··· Material provided

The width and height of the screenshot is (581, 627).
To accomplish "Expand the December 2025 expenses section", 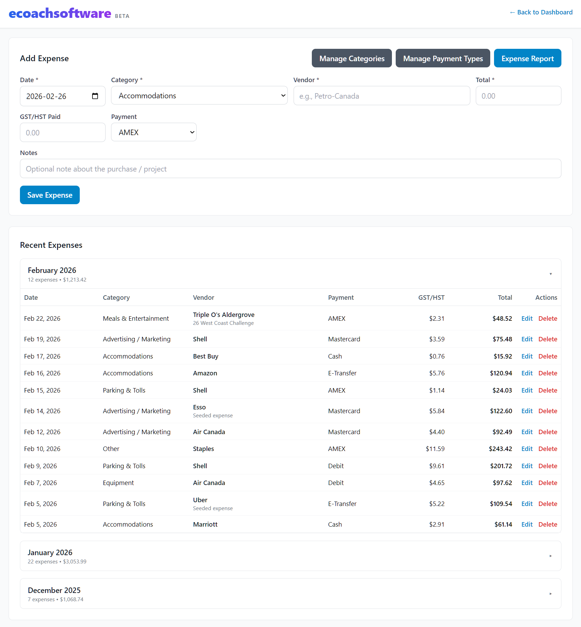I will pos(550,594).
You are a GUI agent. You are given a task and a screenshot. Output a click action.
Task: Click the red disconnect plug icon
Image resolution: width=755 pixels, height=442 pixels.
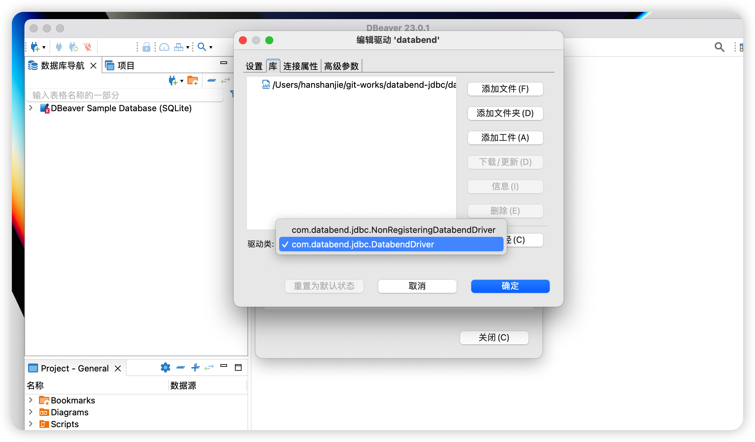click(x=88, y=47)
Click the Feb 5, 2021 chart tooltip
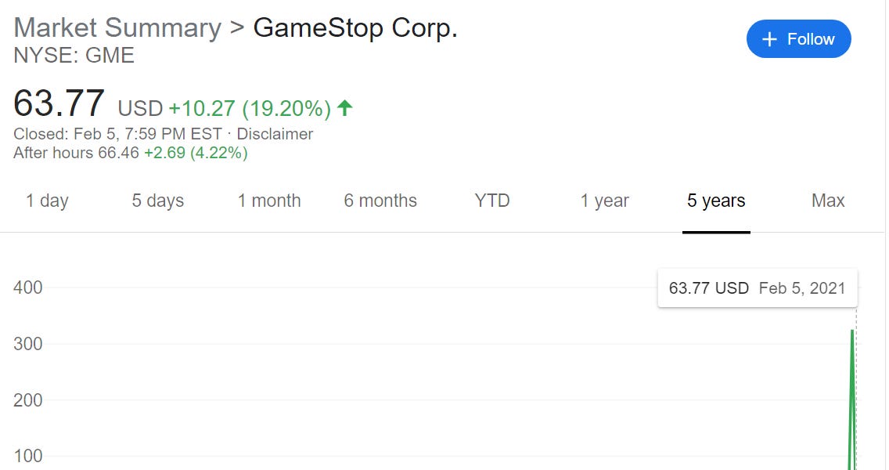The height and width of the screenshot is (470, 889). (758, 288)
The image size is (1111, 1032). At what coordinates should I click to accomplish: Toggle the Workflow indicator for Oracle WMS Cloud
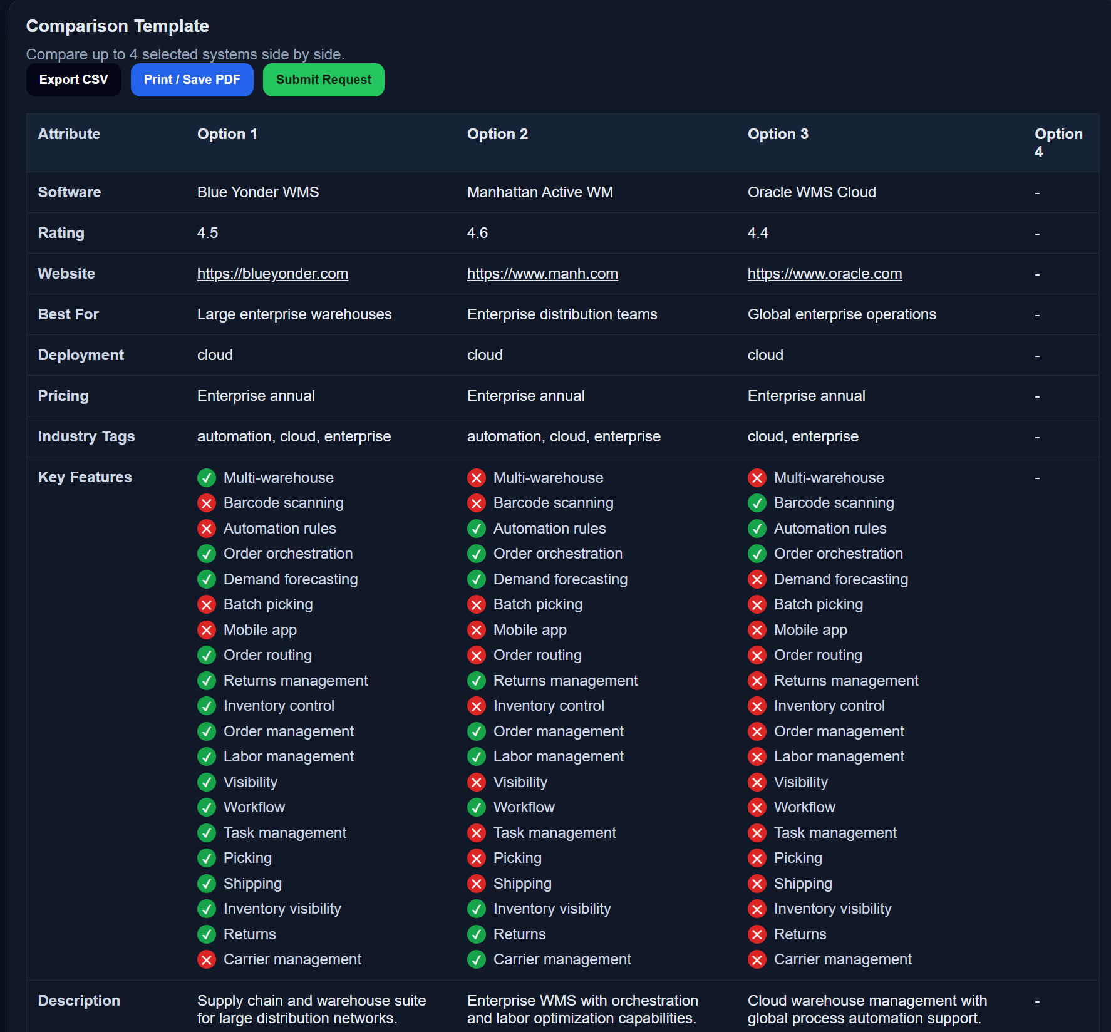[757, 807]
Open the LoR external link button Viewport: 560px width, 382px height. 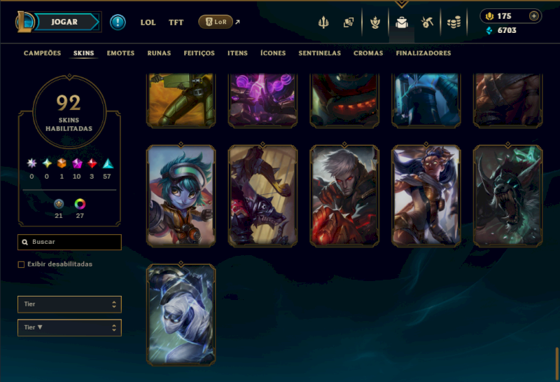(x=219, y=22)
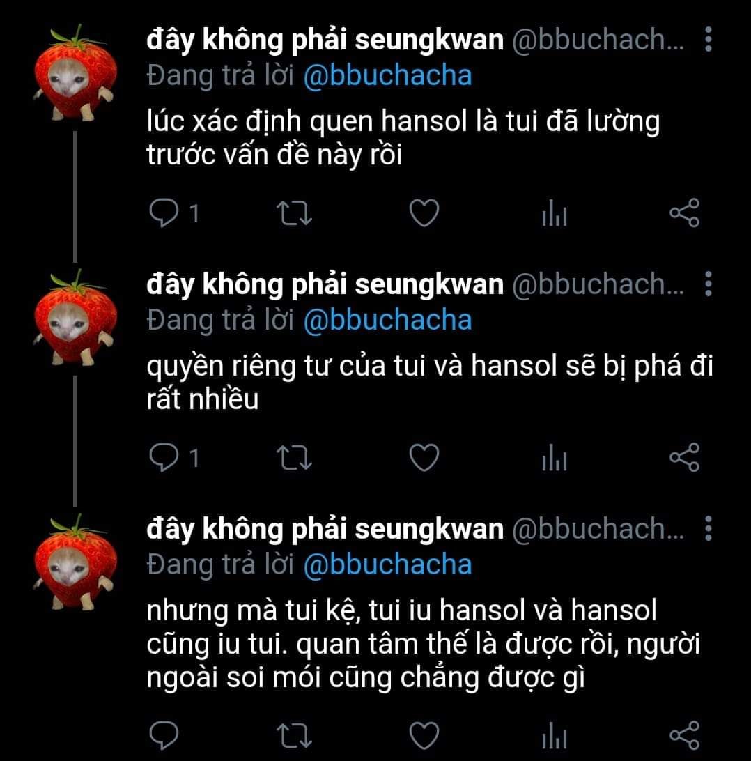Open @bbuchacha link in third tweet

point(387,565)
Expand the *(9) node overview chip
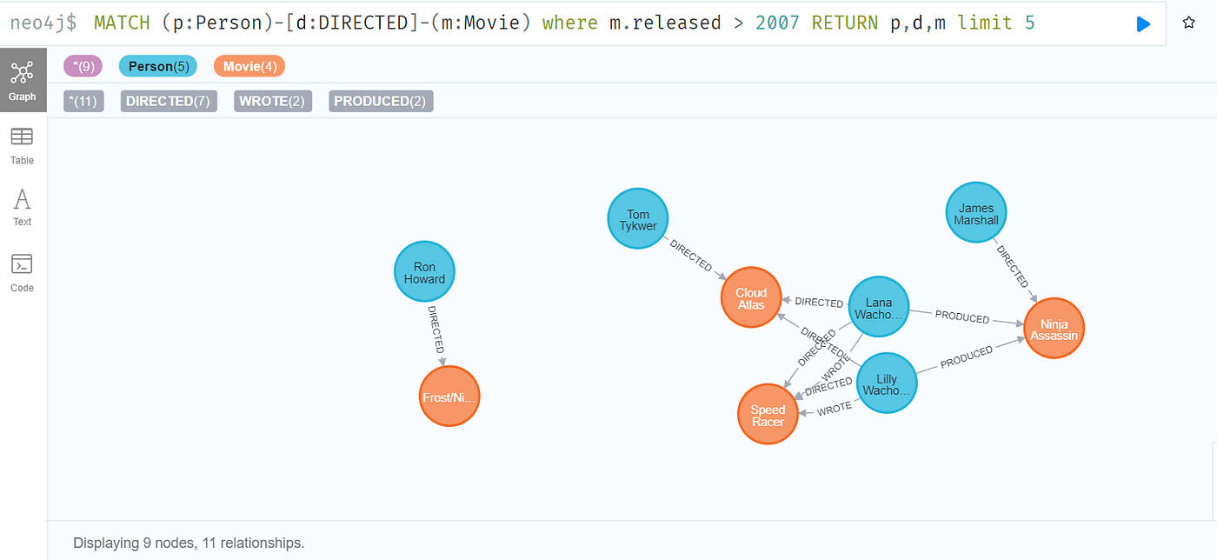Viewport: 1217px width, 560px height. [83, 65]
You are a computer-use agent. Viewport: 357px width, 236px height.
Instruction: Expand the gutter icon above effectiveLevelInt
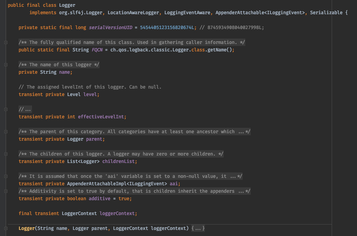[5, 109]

······
··· Material provided

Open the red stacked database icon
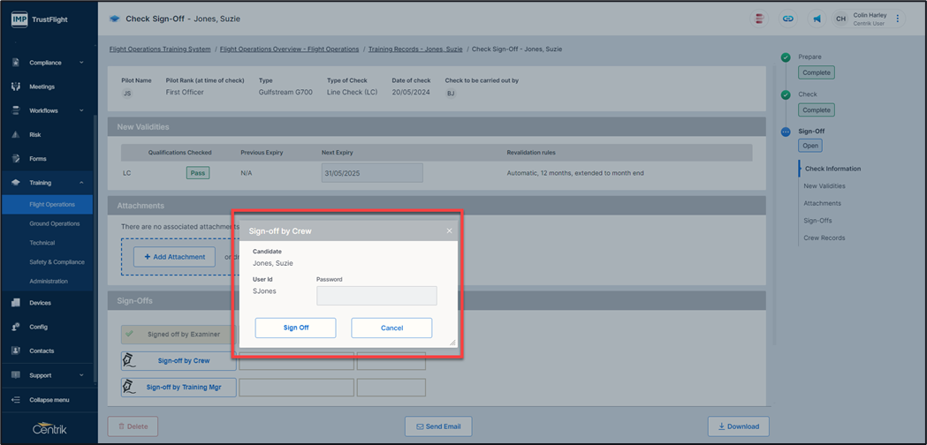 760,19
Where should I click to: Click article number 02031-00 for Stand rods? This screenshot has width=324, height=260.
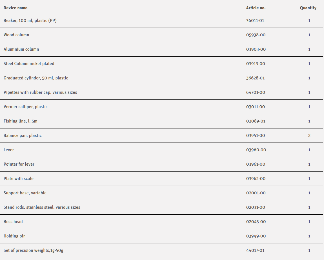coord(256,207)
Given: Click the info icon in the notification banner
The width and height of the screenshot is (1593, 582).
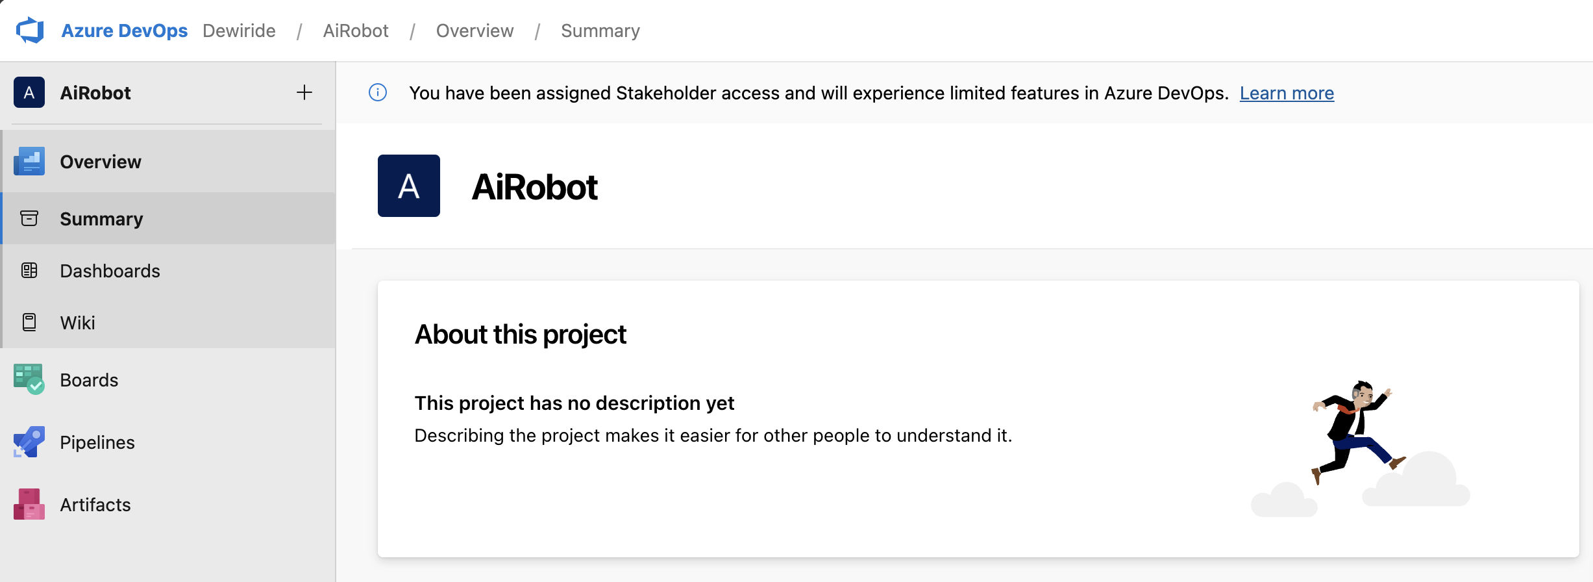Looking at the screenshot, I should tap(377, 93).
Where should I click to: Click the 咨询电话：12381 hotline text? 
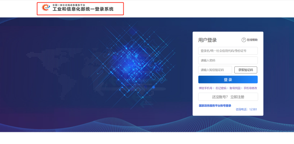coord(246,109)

······

• [The exercise]: Recast the entries from the line containing "Where should I click to: Click article" up to and including the line containing "coord(246,109)" as a numbered list, skipping blank lines and leaving out the pictures.

• [Solution for this task]:
1. Where should I click to: Click article number 02031-00 for Stand rods? This screenshot has width=324, height=260.
2. coord(256,207)
3. Given: Click the info icon in the notification banner
4. The width and height of the screenshot is (1593, 582).
5. Looking at the screenshot, I should tap(377, 93).
6. Where should I click to: Click the 咨询电话：12381 hotline text? 
7. coord(246,109)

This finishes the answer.